One, Two, Skip a Few...

The other day, we started getting strange reports from some customers of incident.io.

Their incident identifiers — unique numbers to identify each incident — appeared to have jumped unexpectedly. One customer with 20 incidents was reporting that we’d labelled their most recent incident as #INC-52 (!?).

What followed was an interesting little trip into the inner workings of Postgres.

As a company focussed on the positive side of incidents we’re big fans of sharing learnings when things go wrong, so we thought we'd revisit that day and write up what happened to bring you along ~~down the rabbit hole~~ on the journey!
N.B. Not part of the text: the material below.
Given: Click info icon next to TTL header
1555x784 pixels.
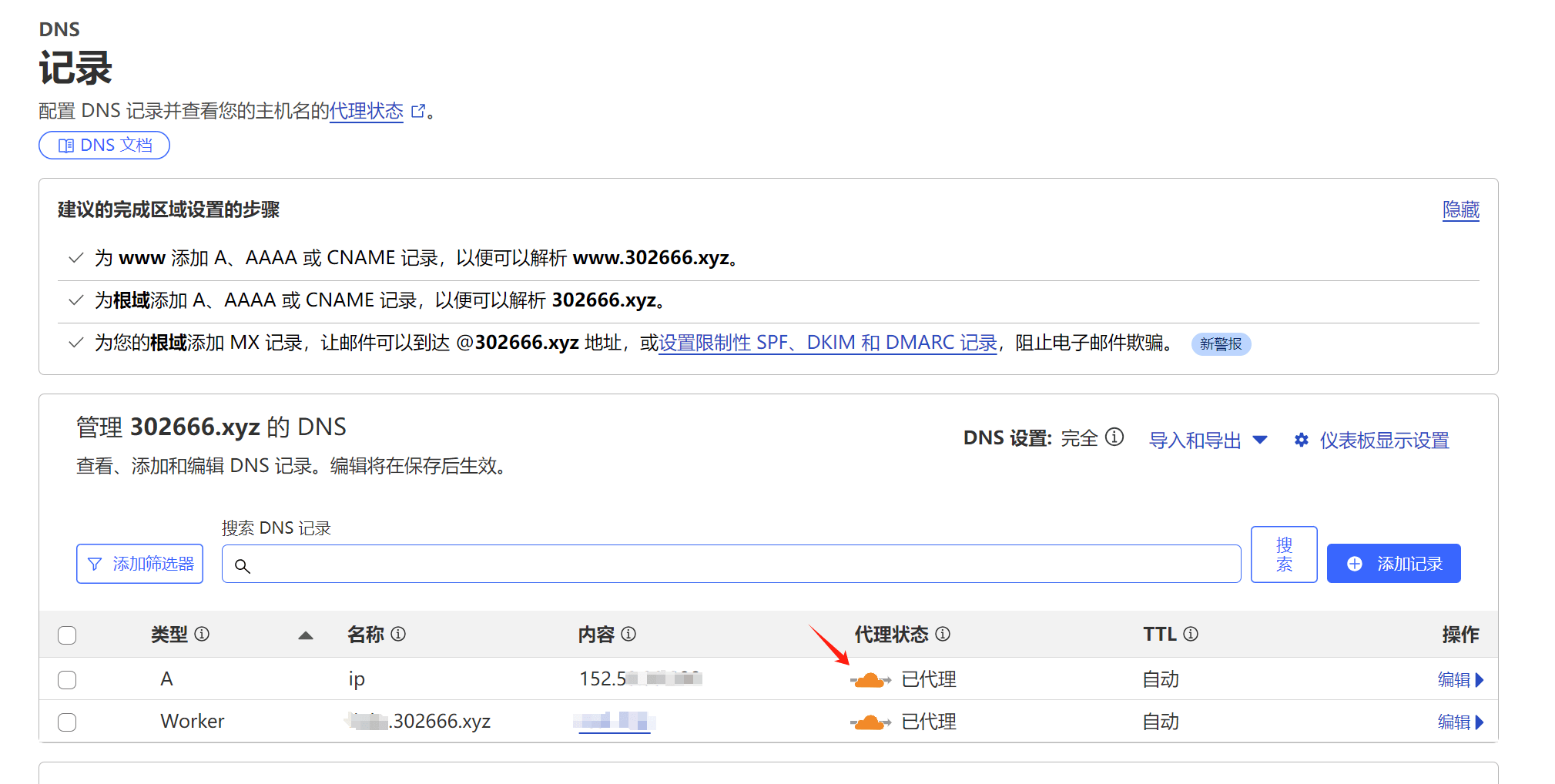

A quick primer on incident identifiers

Each incident has a unique identifier e.g., #INC-1 or #INC-2. We're big fans of simple battle-tested technology and in this case we leaned on Postgres, specifically Postgres sequences, to control the numeric portion of the ID for us.

We create a new incident sequence per-organization, initialised to 1 when the organization is created, and for every incident, it increases automatically. Very much like an auto-incrementing primary key that you might be used to.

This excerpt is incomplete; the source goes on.